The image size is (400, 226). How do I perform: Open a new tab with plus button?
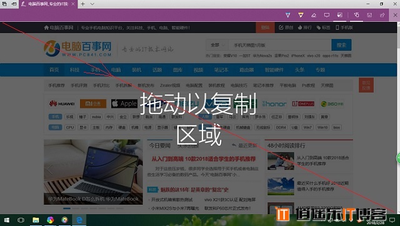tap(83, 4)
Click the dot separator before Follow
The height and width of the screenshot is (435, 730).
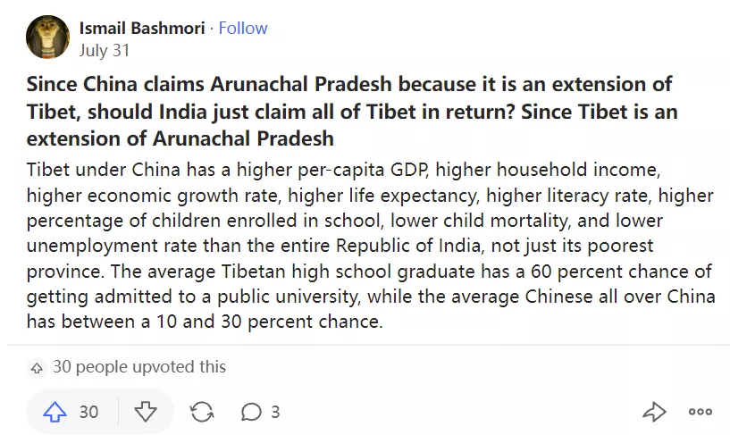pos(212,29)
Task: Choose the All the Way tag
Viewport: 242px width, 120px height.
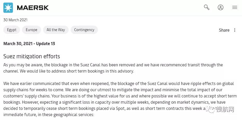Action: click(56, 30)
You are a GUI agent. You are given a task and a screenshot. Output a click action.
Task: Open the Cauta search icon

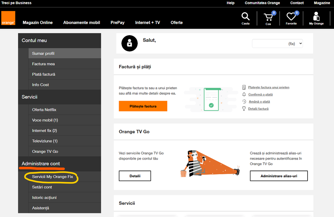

--*--

INSTRUCTIONS TO FOLLOW:
Only the lines from the line containing "Viewport: 242px width, 120px height." through the last line of the entries above should be reproduced, word for word and without pictures.

REPLY:
Viewport: 242px width, 120px height.
Action: click(56, 30)
You are a GUI agent. You are given a task and a screenshot. Output a click action.
Task: Open the Cauta search icon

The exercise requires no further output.